PartiQL/SQL: JSON-SUPER array query to extract values to table on Redshift

Question

I have a somewhat complicated SUPER array that I brought in to Redshift using a REST API. The 'API_table' currently looks like this:table example

One of the sample columns "values" reads as follows:

values

[{"value":[{"value":"6.9","qualifiers":["P"],"dateTime":"2023-01-30T17:30:00.000-05:00"},{"value":"6.9","qualifiers":["P"],"dateTime":"2023-01-30T17:45:00.000-05:00"},{"value":"6.9","qualifiers":["P"],"dateTime":"2023-01-30T18:00:00.000-05:00"},{"value":"6.9","qualifiers":["P"],"dateTime":"2023-01-30T18:15:00.000-05:00"},,{"value":"6.8","qualifiers":["P"],"dateTime":"2023-01-30T20:00:00.000-05:00"},...

I've queried the "value" data using:

SELECT c.values[0].value[0].value as v
FROM API_table c;

However, this only returns the first value "6.9" in each row and not all the "value" items in the row. The same approach doesn't work for extracting the "dateTime" items as it produced NULL values:

SELECT c.values[0].value[0].dateTime as dt
FROM API_table c;

The above example only resembles one row of the table. My question is-- are there ways to query the data in every row of the table so that all the values ("value" & "dateTime") of every row can be extracted onto a new table?

The desired result is:

v	dt
6.9	2023-01-30T17:45:00.000-05:00
6.9	2023-01-30T18:00:00.000-05:00
6.9	2023-01-30T18:15:00.000-05:00

Many thanks.

I tried the following query but it only returned singular "value' results for each row.

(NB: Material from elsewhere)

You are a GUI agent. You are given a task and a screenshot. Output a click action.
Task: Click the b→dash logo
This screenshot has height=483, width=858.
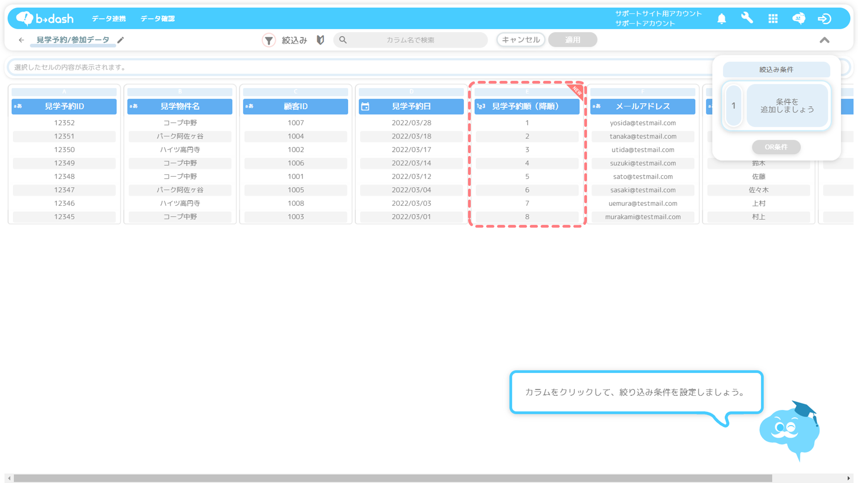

SELECT c.values[0].value[0].value as v
FROM API_table c;

When applied to the "dateTime" items, it yielded NULL values:

SELECT c.values[0].value[0].dateTime as dt
FROM API_table c;

===================================================================

@BillWeiner thanks, I worked through both the CTE and test case examples and got the desired results (especially with CTE). The only issue that remains is knowing how to select the original table/column that contains the entire super array so that it can be inserted into test1 (or col1 in the CTE case).

There are super arrays in every row of column 'values' so the issue remains in selecting the column 'values' and extracting each of the multiple value ("6.9") and dateTime objects from each row.

================================================================

I've managed to get the query going when the json strings are explicitly stated in the insert into test1 values query.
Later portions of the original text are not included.